When we look at the night sky, is it possible to see stars that lie beyond our own Galaxy?
When you look up at the night sky from a dark location, you can expect to see a dazzling display of stars stretching from horizon to horizon.
But you may have wondered whether all the stars that are visible from Earth are part of our home galaxy the Milky Way, or whether we’re actually observing stars in another, nearby galaxy.
The answer is that all of the stars you can see in the night sky belong to our own Milky Way Galaxy.
Read more:
The vast majority of the individual stars that can be seen all lie within a ‘bubble’ of space around the Sun about 10,000 lightyears across.
The billions of stars that lie outside this region are too distant to be seen individually and their starlight appears to coalesce into the misty band known as the Milky Way.
It appears as a band, rather than all over the sky, because the Galaxy is relatively flat.
So when you see the Milky Way from a dark sky site you’re looking along the plane of the Galaxy.

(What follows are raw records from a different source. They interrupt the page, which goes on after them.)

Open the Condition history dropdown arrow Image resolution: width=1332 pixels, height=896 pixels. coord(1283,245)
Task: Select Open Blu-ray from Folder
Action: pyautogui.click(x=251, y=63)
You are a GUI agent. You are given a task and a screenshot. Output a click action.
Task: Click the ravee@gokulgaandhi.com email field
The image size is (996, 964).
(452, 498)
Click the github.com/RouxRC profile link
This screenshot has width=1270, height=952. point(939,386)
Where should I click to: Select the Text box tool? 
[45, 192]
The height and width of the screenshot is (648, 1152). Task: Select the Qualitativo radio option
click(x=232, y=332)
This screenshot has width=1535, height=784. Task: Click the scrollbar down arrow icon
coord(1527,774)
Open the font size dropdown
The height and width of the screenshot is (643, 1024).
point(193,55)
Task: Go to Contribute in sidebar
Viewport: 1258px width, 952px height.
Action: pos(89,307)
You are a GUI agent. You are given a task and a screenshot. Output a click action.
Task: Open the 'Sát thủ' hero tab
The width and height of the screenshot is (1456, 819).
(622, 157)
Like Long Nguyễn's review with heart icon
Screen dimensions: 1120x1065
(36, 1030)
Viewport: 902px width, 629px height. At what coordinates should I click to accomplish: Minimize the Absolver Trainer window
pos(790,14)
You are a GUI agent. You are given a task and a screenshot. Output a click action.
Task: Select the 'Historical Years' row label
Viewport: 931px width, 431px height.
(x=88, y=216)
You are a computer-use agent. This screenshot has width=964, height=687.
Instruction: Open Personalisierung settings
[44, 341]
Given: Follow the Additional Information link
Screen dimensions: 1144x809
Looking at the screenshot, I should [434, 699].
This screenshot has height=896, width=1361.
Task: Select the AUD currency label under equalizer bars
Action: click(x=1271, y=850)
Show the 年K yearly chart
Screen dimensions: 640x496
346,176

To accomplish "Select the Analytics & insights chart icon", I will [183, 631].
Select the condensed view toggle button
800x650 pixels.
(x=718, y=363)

Observing stars beyond our Galaxy
It is possible, technically to see stars outside of the Milky Way Galaxy, but not as individual points.
If you take a look within the wedge-shaped constellation of Andromeda you’ll see the elongated misty patch known as M31, or the Andromeda Galaxy.
For help locating it, read our guide on how to see the Andromeda Galaxy.
This is a separate island city of stars, just like our own Milky Way Galaxy, about 2.5 million lightyears distant.
The starlight from the billions of individual stars that populate M31 merge to form an elongated smudge.
The Andromeda Galaxy is the most distant object that can be seen with the naked eye under normal night sky conditions.
But we can’t see individual stars in the galaxy, meaning every star we can actually observe in the night sky is within the limits of our galaxy.